# SELECTED PASSAGE start

1. System requirements

This section describes hardware requirements and software tuning for correct and performant operations. Most of these recommendations are not specific to Halon, but rather any disk intensive (IOPS) transactional workload.

1.1. Storage disks

MTAs are usually operated in queueing mode, especially those handling delivery out on the Internet. Each message is first received and accepted by the MTA, and then passed on to another MTA. Each message needs to be stored on disk, in order to guarantee that no message is lost. For most queuing MTAs, the disk will be the bottleneck. Both total number of IOPS (with fsync) and latency need to be considered, for a certain message size and concurrency. The queue storage is referred to as “spool” from hereon. Consider the following:

Spool disks should be optimized for high sustained IOPS and low latency, with regards to the expected concurrency and message size. Modern SSD/NVMe and SAS disks are known to provide high performance.
The MTA must fsync/journal messages to disk to provide reliable deliveries and no data loss. This comes with a latency cost that needs to be considered. There is an option to disable fsync (spool.fsync), but it’s not recommended for normal use.
RAID10 is generally regarded as being the most performant RAID level
Spool disks can be benchmarked with regards to IOPS, and we recommend dimensioning for a few IOPS per message/s.
The spool file system should be mounted with noatime so that access times on files are not updated (the timestamp is not used).
If possible, use a separate disk for the spool, logs and swap for better and more predictable performance.

1.2. CPU

CPU is often the second most important resource. Network transmission is arguably more important, but it typically depends on factors you cannot control nor predict. The MTA is event-based (asynchronous I/O) running on several event loops (multithreading). Hence, more CPU cores and a higher clock speed will improve the overall performance.

# SELECTED PASSAGE end
# DATASET CONTENT start

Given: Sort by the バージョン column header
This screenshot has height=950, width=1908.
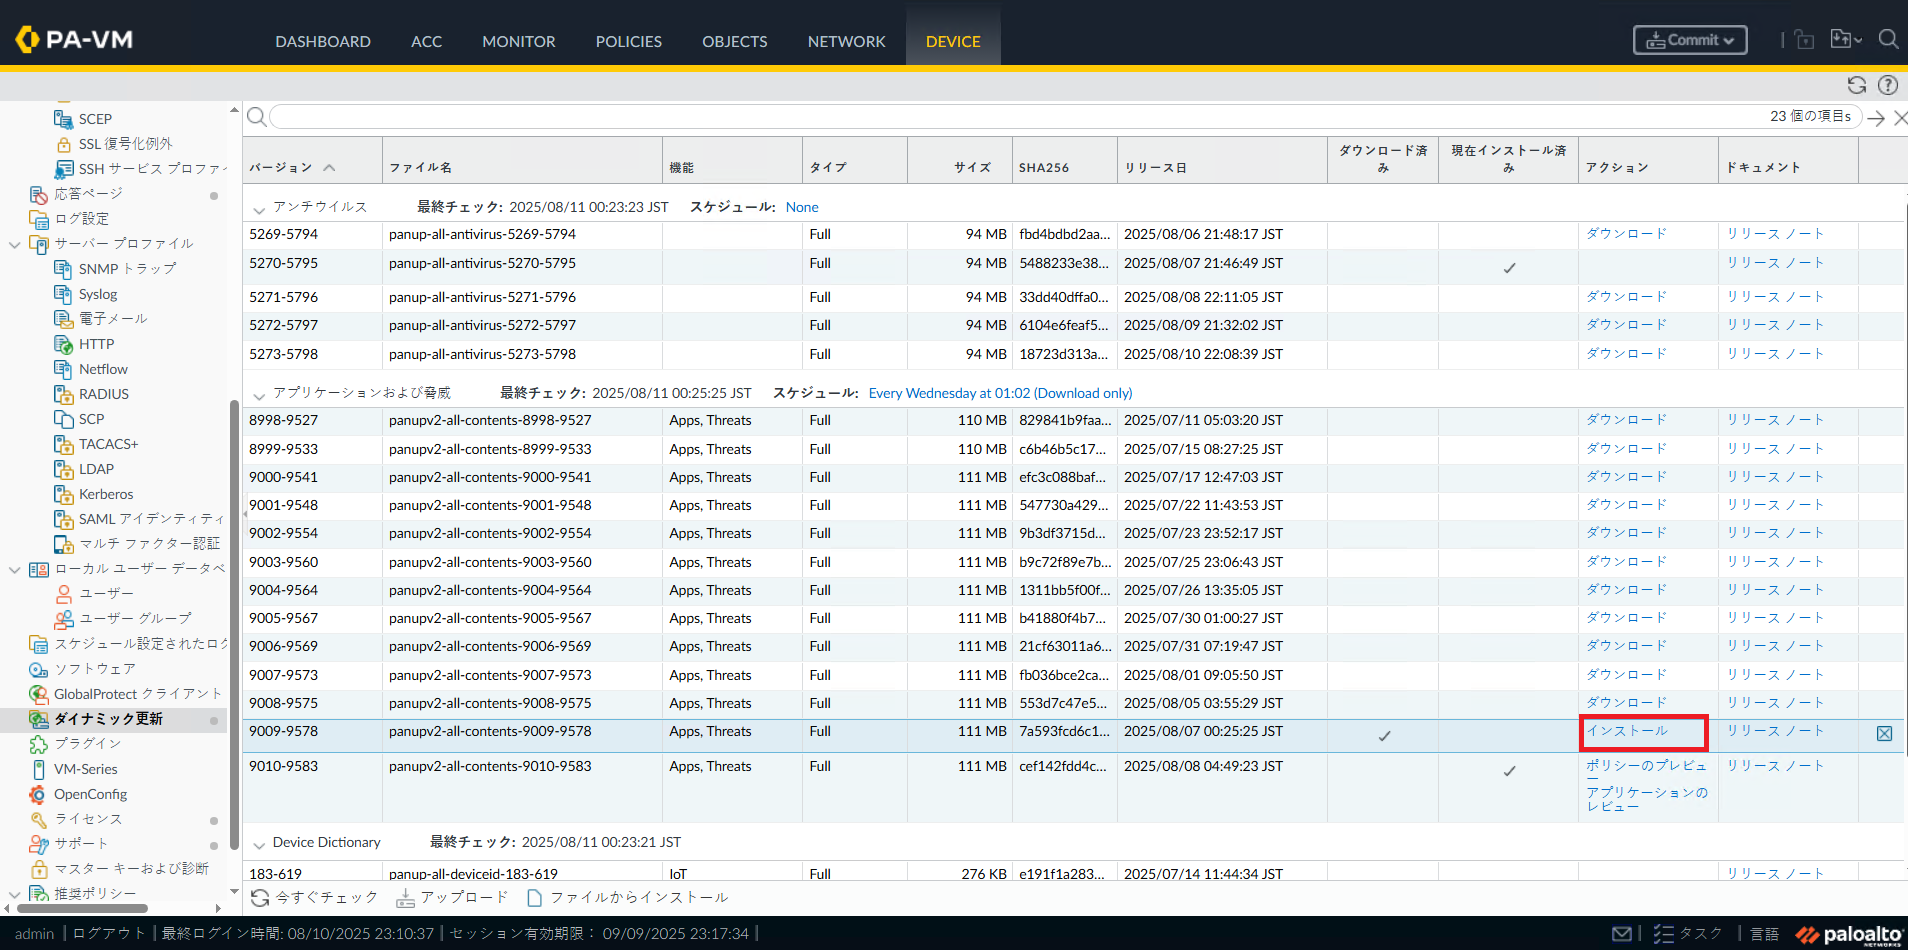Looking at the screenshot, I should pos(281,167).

# DATASET CONTENT end

SHORT PROBLEM A =>
Summarize the system requirements text in two sentences.
SHORT PROBLEM B =>
Write the next part of the system requirements text, picking up after its last sentence.

RESULT A =>
Because a queueing MTA must store every message on disk to guarantee none is lost, the spool disk is usually the bottleneck and should be optimized for high sustained IOPS and low latency, with fsync kept on for normal use. The text also suggests RAID10, a noatime mount and, if possible, separate disks for spool, logs and swap, and it names CPU as the second most important resource, where more cores and a higher clock speed improve performance of the event-based, multithreaded MTA.

RESULT B =>
1.3. RAM

The MTA will trade consumed RAM for performance. Therefore, running the MTA with limited RAM is often a bad idea. The entire queue’s metadata is loaded into memory by the MTA to allow for virtual sub-queues. This data will consume a few kb of RAM memory for each message in the different queue states.

1.4. DNS

Not only MX lookup during SMTP delivery produce DNS queries, but many of the current email technologies also based on DNS (such as DANE, SPF, DKIM, DMARC, ARC, RBL, PTR records, etc). Having a fast, local and caching DNS infrastructure (preferably shared among all MTAs) may improve performance and reduce latency dramatically. The MTA itself has an internal DNS cache (resolver.cache.size) and a domain cache (resolver.domain.cache.size) to relieve some stress on the local resolver as well.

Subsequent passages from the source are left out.